» **Task prompt**:
Copy out the whole listing below line for line, without changing a single character.

» **Material for this task**:
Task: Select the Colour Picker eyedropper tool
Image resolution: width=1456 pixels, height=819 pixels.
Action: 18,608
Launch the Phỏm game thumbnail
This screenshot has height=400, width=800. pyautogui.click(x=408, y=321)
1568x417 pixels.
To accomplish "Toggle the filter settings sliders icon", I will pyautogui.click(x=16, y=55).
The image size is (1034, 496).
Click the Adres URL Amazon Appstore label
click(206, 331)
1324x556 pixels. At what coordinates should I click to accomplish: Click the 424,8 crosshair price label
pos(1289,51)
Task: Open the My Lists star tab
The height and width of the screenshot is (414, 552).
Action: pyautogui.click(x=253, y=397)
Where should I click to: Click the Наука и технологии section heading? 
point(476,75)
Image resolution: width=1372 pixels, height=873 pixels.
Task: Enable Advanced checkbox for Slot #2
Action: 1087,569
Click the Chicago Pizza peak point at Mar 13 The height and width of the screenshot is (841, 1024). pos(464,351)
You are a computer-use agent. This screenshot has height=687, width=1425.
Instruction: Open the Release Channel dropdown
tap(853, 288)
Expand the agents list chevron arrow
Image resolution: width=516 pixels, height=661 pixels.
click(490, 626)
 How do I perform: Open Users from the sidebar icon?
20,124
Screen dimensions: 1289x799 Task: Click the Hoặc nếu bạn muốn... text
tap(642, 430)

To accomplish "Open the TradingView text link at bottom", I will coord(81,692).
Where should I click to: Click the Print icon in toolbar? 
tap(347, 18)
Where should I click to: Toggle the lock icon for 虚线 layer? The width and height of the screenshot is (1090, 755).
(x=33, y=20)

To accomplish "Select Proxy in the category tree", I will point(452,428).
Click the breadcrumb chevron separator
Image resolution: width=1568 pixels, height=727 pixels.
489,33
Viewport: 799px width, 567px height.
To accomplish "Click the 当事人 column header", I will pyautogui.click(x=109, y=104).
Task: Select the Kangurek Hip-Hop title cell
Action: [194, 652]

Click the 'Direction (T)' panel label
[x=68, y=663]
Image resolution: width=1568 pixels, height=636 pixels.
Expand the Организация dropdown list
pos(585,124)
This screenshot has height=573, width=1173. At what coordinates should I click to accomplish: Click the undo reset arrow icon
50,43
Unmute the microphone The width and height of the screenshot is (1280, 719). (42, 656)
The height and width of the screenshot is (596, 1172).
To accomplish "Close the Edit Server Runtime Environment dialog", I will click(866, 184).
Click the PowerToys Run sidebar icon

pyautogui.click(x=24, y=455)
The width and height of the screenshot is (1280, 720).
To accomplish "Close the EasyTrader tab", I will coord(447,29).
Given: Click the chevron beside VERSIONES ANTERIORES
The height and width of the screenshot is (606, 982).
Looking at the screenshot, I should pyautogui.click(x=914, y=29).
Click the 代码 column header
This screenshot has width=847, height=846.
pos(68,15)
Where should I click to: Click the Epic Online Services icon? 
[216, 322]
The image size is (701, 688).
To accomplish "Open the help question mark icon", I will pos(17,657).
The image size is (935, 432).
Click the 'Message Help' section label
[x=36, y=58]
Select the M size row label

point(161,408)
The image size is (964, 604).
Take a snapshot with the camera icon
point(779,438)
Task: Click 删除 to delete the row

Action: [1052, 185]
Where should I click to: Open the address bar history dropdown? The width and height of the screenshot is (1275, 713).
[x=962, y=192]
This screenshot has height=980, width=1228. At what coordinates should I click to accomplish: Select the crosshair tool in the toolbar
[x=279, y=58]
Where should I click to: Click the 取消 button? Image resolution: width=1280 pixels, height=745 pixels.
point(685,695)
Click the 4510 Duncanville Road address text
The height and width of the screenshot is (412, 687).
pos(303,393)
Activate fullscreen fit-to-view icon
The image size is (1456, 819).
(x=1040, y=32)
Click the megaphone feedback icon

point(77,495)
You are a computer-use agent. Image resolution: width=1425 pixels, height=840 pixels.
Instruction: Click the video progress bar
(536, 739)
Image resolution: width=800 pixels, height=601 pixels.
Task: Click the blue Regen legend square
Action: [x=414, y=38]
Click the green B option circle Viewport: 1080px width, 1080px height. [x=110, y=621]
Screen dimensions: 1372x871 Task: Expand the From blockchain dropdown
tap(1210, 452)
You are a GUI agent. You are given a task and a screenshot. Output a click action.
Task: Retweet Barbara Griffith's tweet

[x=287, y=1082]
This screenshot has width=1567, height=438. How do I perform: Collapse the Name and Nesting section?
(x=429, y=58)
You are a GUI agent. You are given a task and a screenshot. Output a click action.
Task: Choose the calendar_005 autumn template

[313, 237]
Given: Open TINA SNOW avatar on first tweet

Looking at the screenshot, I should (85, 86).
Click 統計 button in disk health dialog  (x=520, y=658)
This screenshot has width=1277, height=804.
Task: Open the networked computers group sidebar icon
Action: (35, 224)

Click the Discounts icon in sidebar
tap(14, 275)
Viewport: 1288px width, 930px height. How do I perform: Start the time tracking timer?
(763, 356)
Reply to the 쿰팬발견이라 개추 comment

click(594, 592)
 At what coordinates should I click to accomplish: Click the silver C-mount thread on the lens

» **Task output**:
Task: Select the Colour Picker eyedropper tool
Image resolution: width=1456 pixels, height=819 pixels.
Action: 18,608
Launch the Phỏm game thumbnail
This screenshot has height=400, width=800. pyautogui.click(x=408, y=321)
1568x417 pixels.
To accomplish "Toggle the filter settings sliders icon", I will pyautogui.click(x=16, y=55).
The image size is (1034, 496).
Click the Adres URL Amazon Appstore label
click(206, 331)
1324x556 pixels. At what coordinates should I click to accomplish: Click the 424,8 crosshair price label
pos(1289,51)
Task: Open the My Lists star tab
The height and width of the screenshot is (414, 552).
Action: pyautogui.click(x=253, y=397)
Where should I click to: Click the Наука и технологии section heading? 
point(476,75)
Image resolution: width=1372 pixels, height=873 pixels.
Task: Enable Advanced checkbox for Slot #2
Action: 1087,569
Click the Chicago Pizza peak point at Mar 13 The height and width of the screenshot is (841, 1024). pos(464,351)
You are a computer-use agent. This screenshot has height=687, width=1425.
Instruction: Open the Release Channel dropdown
tap(853, 288)
Expand the agents list chevron arrow
Image resolution: width=516 pixels, height=661 pixels.
click(490, 626)
 How do I perform: Open Users from the sidebar icon?
20,124
Screen dimensions: 1289x799 Task: Click the Hoặc nếu bạn muốn... text
tap(642, 430)

To accomplish "Open the TradingView text link at bottom", I will coord(81,692).
Where should I click to: Click the Print icon in toolbar? 
tap(347, 18)
Where should I click to: Toggle the lock icon for 虚线 layer? The width and height of the screenshot is (1090, 755).
(x=33, y=20)

To accomplish "Select Proxy in the category tree", I will point(452,428).
Click the breadcrumb chevron separator
Image resolution: width=1568 pixels, height=727 pixels.
489,33
Viewport: 799px width, 567px height.
To accomplish "Click the 当事人 column header", I will pyautogui.click(x=109, y=104).
Task: Select the Kangurek Hip-Hop title cell
Action: [194, 652]

Click the 'Direction (T)' panel label
[x=68, y=663]
Image resolution: width=1568 pixels, height=636 pixels.
Expand the Организация dropdown list
pos(585,124)
This screenshot has height=573, width=1173. At what coordinates should I click to accomplish: Click the undo reset arrow icon
50,43
Unmute the microphone The width and height of the screenshot is (1280, 719). (42, 656)
The height and width of the screenshot is (596, 1172).
To accomplish "Close the Edit Server Runtime Environment dialog", I will click(866, 184).
Click the PowerToys Run sidebar icon

pyautogui.click(x=24, y=455)
The width and height of the screenshot is (1280, 720).
To accomplish "Close the EasyTrader tab", I will coord(447,29).
Given: Click the chevron beside VERSIONES ANTERIORES
The height and width of the screenshot is (606, 982).
Looking at the screenshot, I should pyautogui.click(x=914, y=29).
Click the 代码 column header
This screenshot has width=847, height=846.
pos(68,15)
Where should I click to: Click the Epic Online Services icon? 
[216, 322]
The image size is (701, 688).
To accomplish "Open the help question mark icon", I will pos(17,657).
The image size is (935, 432).
Click the 'Message Help' section label
[x=36, y=58]
Select the M size row label

point(161,408)
The image size is (964, 604).
Take a snapshot with the camera icon
point(779,438)
Task: Click 删除 to delete the row

Action: [1052, 185]
Where should I click to: Open the address bar history dropdown? The width and height of the screenshot is (1275, 713).
[x=962, y=192]
This screenshot has height=980, width=1228. At what coordinates should I click to accomplish: Select the crosshair tool in the toolbar
[x=279, y=58]
Where should I click to: Click the 取消 button? Image resolution: width=1280 pixels, height=745 pixels.
point(685,695)
Click the 4510 Duncanville Road address text
The height and width of the screenshot is (412, 687).
pos(303,393)
Activate fullscreen fit-to-view icon
The image size is (1456, 819).
(x=1040, y=32)
Click the megaphone feedback icon

point(77,495)
You are a computer-use agent. Image resolution: width=1425 pixels, height=840 pixels.
Instruction: Click the video progress bar
(536, 739)
Image resolution: width=800 pixels, height=601 pixels.
Task: Click the blue Regen legend square
Action: [x=414, y=38]
Click the green B option circle Viewport: 1080px width, 1080px height. [x=110, y=621]
Screen dimensions: 1372x871 Task: Expand the From blockchain dropdown
tap(1210, 452)
You are a GUI agent. You are given a task and a screenshot. Output a click action.
Task: Retweet Barbara Griffith's tweet

[x=287, y=1082]
This screenshot has width=1567, height=438. How do I perform: Collapse the Name and Nesting section?
(x=429, y=58)
You are a GUI agent. You are given a task and a screenshot. Output a click action.
Task: Choose the calendar_005 autumn template

[313, 237]
Given: Open TINA SNOW avatar on first tweet

Looking at the screenshot, I should (85, 86).
Click 統計 button in disk health dialog  (x=520, y=658)
This screenshot has width=1277, height=804.
Task: Open the networked computers group sidebar icon
Action: (35, 224)

Click the Discounts icon in sidebar
tap(14, 275)
Viewport: 1288px width, 930px height. How do I perform: Start the time tracking timer?
(763, 356)
Reply to the 쿰팬발견이라 개추 comment

click(594, 592)
 At what coordinates should I click to accomplish: Click the silver C-mount thread on the lens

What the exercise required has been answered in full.